### EXERCISE DETAILS
The required answer is the data below, restated word for word with images omitted.

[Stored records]
▶

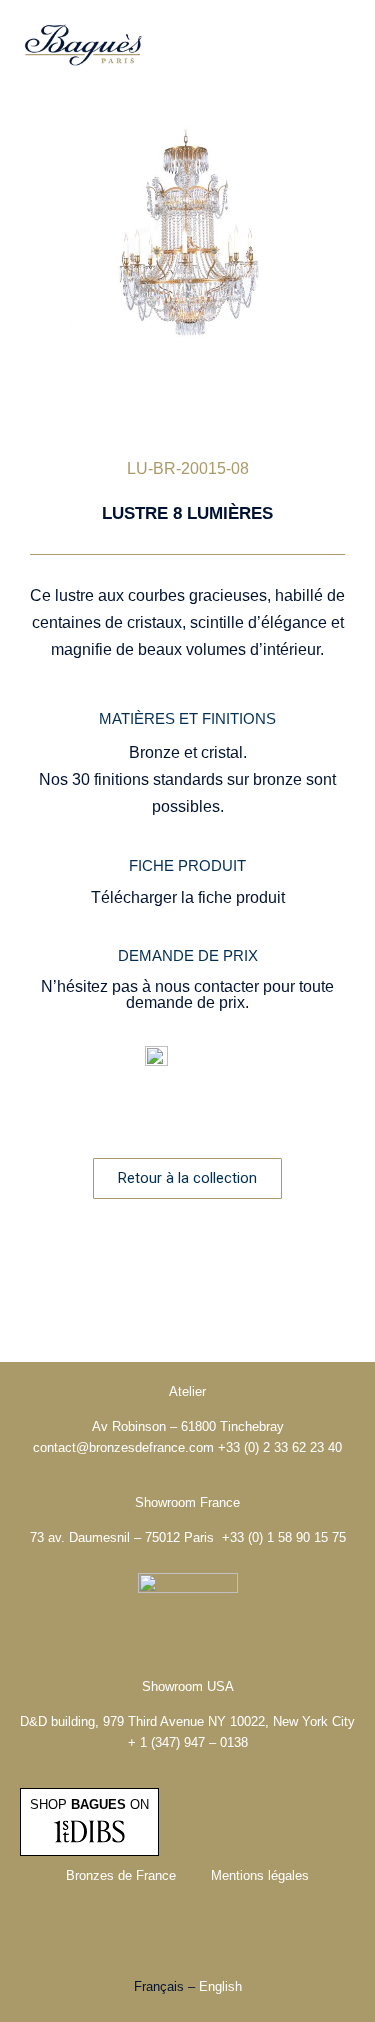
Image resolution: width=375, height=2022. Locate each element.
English (220, 1986)
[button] (340, 45)
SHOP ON (89, 1804)
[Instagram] (215, 1932)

◀

### OUTPUT BELOW
Image resolution: width=375, height=2022. Locate each element.
English (220, 1986)
[button] (340, 45)
SHOP ON (89, 1804)
[Instagram] (215, 1932)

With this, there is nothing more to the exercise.